CIVITAVECCHIA – Tidei volta le spalle a di Majo dopo l’assenza al Seatrade di Miami. Duro attacco dell’ex sindaco civitavecchiese del Pd al presidente dell’Autorità di sistema portuale del Mar Tirreno centro settentrionale colpevole, secondo il dem, di aver disertato ad un evento importante come quello di Miami. Una stilettata pesante quella del dem, soprattutto dal punto di vista politico, quella del dem al numero uno di Molo Vespucci.

“L’Autorità portuale di Civitavecchia ha in pratica disertato l’evento affidandosi ad una delegazione di minore standing composta di tecnici. Né il presidente di Majo né la segretaria Macii – si legge nella nota inviata da Tidei – hanno messo piede a Fort Lauderdale, sede provvisoria del  Seatrade Cruise Global  che è il più grande raduno del settore crocieristico con oltre 11.000 partecipanti e 700 aziende espositrici”.

Un evento fondamentale e un’assenza pesante che non è stata perdonata al numero uno di Molo Vespucci.

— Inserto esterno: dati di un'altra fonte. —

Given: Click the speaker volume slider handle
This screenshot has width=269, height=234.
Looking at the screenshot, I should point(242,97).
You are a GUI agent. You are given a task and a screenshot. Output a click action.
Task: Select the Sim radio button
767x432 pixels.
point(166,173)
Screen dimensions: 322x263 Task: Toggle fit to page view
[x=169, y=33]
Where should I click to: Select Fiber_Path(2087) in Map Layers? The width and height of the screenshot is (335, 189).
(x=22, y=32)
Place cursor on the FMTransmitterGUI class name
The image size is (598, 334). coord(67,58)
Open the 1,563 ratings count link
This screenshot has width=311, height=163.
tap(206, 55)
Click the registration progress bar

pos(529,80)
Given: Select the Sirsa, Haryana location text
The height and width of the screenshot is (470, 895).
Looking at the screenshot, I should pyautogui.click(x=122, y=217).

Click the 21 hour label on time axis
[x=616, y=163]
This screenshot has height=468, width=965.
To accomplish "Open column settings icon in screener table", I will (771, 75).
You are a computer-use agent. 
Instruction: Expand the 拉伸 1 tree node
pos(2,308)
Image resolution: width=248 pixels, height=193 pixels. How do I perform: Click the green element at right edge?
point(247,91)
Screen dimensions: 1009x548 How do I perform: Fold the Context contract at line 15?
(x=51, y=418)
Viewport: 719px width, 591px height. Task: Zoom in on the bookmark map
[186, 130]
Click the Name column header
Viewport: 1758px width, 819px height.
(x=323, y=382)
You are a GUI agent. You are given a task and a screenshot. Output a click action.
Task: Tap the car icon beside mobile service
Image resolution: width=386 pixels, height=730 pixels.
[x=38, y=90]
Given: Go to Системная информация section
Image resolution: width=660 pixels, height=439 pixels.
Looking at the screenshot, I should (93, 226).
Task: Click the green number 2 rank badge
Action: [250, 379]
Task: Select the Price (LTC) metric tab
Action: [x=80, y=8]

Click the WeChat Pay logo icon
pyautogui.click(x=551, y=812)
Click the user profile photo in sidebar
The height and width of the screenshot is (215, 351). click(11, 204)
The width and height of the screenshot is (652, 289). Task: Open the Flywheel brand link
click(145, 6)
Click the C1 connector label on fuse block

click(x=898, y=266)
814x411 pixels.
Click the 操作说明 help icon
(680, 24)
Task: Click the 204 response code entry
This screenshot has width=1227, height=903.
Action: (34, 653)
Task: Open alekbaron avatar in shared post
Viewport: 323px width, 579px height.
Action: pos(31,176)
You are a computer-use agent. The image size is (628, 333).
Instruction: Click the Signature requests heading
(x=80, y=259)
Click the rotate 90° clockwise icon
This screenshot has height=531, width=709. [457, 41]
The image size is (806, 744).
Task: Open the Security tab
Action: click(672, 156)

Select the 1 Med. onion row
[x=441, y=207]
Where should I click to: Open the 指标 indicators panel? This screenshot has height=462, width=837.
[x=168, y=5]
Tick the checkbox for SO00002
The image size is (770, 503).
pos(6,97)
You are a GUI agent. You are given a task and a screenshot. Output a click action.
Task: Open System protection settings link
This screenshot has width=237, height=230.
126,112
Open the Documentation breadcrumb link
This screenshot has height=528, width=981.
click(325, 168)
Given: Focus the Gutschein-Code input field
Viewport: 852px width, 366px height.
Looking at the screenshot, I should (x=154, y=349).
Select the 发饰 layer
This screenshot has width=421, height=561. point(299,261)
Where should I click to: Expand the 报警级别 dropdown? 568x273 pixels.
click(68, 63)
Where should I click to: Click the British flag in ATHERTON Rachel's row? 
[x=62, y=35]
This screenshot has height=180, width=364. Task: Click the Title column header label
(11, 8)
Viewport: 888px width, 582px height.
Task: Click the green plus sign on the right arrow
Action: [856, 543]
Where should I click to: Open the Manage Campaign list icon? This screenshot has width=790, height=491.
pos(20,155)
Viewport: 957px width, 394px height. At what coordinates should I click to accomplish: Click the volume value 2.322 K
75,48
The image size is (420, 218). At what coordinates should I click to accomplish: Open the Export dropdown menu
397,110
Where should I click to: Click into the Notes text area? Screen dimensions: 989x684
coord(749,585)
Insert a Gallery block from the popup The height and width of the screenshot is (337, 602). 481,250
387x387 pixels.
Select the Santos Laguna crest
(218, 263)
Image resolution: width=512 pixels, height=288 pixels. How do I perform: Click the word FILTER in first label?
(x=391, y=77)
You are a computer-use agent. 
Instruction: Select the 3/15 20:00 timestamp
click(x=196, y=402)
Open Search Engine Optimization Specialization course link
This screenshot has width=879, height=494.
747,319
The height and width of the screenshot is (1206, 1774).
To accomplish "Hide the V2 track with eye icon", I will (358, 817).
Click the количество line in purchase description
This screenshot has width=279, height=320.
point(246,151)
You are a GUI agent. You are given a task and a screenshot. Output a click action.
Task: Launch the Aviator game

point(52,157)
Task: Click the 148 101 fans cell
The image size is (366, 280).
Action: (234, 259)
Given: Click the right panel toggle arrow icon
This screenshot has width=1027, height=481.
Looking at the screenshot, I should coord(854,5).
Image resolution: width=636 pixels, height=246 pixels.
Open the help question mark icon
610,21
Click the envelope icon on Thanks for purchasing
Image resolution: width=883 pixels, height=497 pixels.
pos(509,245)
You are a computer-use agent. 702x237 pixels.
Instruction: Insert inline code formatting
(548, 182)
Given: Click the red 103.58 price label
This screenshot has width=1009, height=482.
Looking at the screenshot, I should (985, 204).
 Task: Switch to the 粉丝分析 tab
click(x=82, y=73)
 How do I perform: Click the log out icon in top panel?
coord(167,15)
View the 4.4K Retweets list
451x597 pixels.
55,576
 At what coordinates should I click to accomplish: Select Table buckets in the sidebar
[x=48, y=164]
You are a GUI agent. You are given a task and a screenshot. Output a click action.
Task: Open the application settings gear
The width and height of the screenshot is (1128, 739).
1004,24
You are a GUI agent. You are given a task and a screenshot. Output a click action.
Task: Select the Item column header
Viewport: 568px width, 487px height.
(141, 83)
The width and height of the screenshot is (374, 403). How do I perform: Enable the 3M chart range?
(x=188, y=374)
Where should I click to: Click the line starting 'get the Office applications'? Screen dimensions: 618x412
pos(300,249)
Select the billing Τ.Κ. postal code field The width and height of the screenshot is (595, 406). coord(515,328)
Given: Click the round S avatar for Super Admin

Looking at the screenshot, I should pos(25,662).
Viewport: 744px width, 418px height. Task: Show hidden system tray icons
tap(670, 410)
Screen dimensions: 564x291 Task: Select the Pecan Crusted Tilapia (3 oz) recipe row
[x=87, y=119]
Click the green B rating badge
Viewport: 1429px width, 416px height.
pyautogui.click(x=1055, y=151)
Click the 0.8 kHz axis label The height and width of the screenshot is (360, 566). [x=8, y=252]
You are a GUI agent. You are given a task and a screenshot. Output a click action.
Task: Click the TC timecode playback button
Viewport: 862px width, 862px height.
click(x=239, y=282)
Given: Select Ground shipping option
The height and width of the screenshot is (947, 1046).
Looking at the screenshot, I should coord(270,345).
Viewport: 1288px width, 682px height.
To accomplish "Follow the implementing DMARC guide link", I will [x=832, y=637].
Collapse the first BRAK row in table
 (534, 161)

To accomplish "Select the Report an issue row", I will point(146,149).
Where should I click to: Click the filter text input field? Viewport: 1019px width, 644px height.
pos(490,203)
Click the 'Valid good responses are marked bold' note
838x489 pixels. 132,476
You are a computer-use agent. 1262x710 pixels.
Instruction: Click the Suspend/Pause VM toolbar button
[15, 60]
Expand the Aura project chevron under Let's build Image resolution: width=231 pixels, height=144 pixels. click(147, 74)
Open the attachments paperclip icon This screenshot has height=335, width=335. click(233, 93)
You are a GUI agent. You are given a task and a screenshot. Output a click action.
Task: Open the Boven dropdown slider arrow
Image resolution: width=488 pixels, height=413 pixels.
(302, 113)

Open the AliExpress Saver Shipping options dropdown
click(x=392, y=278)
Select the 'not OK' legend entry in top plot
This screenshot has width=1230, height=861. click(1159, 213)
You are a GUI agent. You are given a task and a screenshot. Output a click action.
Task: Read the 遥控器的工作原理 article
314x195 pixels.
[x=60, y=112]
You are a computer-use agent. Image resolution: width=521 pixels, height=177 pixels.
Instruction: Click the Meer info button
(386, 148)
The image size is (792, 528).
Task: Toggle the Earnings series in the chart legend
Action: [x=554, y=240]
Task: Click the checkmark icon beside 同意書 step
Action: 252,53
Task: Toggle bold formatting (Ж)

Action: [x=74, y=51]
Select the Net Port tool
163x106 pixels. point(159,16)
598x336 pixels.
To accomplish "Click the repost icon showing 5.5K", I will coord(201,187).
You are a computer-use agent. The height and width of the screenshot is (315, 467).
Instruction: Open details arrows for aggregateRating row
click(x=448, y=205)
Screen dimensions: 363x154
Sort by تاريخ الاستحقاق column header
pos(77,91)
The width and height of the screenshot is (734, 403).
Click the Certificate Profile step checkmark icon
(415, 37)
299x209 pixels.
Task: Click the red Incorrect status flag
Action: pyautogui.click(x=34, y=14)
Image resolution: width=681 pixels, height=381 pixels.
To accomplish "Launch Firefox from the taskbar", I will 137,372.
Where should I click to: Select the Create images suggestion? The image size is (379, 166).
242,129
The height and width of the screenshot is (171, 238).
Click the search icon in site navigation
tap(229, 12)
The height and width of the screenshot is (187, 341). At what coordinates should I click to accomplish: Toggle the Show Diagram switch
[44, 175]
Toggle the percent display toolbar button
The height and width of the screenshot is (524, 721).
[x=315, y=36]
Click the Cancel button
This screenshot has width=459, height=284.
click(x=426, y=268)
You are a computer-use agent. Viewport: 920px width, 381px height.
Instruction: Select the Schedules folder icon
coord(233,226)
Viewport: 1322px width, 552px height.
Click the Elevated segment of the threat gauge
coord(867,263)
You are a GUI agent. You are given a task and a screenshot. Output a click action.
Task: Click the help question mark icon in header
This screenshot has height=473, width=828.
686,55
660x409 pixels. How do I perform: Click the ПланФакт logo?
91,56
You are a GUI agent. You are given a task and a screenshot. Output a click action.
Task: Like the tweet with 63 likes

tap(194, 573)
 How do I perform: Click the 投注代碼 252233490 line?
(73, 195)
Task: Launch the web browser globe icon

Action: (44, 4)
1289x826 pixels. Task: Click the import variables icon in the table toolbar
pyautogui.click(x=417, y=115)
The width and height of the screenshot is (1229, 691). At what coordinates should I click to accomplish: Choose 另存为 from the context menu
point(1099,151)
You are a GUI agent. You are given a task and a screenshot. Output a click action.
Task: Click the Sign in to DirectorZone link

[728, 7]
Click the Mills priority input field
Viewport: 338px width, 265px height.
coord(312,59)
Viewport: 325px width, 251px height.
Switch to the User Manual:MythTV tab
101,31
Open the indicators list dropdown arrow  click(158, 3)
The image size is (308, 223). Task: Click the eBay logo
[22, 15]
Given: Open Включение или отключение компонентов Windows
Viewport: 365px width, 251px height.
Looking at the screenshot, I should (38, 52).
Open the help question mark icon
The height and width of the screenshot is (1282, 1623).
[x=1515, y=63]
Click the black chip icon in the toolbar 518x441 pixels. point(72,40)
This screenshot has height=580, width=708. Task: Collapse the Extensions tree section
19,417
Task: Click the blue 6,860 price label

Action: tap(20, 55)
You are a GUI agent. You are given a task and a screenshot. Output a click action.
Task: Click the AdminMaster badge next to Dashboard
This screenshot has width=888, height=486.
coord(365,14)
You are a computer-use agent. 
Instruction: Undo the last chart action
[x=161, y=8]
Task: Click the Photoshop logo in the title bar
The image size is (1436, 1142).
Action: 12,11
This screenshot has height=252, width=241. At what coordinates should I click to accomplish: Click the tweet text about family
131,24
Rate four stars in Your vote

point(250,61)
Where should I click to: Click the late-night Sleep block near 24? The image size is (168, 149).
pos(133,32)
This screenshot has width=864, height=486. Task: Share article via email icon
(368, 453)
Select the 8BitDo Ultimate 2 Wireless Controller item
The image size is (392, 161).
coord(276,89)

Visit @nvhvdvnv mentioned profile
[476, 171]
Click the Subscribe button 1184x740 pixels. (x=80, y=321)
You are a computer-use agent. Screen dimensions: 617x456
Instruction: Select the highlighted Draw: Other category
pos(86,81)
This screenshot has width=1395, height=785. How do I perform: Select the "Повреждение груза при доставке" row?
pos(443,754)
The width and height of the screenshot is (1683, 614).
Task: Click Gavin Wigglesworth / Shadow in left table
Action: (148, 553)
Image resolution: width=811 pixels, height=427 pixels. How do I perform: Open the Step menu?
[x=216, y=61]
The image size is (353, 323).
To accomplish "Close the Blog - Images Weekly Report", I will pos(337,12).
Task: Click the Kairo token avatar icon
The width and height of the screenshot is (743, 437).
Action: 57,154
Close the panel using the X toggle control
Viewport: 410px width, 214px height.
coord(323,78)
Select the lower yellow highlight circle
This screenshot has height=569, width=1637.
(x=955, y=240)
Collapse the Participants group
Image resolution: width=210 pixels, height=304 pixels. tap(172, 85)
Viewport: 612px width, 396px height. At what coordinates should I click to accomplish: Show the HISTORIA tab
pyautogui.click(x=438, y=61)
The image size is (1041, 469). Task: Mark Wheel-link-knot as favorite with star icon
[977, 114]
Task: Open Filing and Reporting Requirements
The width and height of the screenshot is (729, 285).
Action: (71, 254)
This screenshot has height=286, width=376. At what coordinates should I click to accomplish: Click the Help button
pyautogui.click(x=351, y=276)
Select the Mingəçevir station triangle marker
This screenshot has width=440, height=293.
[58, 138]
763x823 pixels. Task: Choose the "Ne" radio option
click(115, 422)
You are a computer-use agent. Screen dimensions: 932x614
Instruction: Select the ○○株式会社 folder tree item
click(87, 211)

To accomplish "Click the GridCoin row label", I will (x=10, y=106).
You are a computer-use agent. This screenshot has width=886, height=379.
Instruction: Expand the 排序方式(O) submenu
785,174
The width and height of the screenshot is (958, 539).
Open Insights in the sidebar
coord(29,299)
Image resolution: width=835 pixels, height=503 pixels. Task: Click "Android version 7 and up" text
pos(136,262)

“Nella Piattaforma per lo Sviluppo presentata a gennaio insieme a Fabio Angeloni che ne è coautore – prosegue Tidei – il porto è il pezzo insostituibile, e non può bucare appuntamenti come il Seatrade: conservare la leadership per le crociere nel mediterraneo, far decollare il traffico merci, creare nuove infrastrutture, sviluppare nuova economia nel turismo  e nelle culture bio per trainare la città fuori da lungo inverno iniziato con la progressiva chiusura delle centrali, prima del 2024 che segnerà la chiusura del carbone”. 
Tidei conclude duro assicurando che chiederà un incontro a di Majo “per aprire un confronto” e accusa il sindaco Cozzolino di aver “abbandonato il discorso porto”.